EXERCISE
For the string "agent", search the entries below and copy every line where it appears.

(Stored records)
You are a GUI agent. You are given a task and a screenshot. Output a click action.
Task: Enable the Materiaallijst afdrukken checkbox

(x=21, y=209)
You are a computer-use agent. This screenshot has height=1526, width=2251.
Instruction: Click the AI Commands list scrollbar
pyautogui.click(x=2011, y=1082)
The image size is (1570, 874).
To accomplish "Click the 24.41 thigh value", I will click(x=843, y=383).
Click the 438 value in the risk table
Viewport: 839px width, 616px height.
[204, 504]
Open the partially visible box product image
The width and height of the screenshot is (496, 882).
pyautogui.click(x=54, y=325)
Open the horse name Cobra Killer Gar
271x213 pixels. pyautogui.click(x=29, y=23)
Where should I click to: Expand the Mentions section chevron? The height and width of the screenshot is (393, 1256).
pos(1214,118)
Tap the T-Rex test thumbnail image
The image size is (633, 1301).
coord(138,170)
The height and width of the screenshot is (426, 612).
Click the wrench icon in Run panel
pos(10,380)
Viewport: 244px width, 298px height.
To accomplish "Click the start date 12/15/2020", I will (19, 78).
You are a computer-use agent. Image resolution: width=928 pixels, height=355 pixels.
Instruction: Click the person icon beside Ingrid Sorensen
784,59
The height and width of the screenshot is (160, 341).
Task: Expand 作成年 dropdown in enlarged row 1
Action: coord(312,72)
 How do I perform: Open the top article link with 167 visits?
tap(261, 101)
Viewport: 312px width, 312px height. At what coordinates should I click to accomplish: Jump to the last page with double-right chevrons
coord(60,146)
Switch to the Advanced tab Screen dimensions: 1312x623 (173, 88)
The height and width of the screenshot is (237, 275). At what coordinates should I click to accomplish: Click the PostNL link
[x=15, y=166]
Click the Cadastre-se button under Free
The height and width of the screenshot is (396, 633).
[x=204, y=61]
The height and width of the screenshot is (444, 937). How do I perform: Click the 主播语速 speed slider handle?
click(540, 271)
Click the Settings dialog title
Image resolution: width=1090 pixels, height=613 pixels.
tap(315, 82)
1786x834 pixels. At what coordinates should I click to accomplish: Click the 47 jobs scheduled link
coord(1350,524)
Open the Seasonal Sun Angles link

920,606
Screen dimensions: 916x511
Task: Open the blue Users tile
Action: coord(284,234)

EXERCISE RESULT
You are a GUI agent. You are given a task and a screenshot. Output a click action.
You are a computer-use agent. This screenshot has height=1526, width=2251.
You are a computer-use agent. Image resolution: width=928 pixels, height=355 pixels.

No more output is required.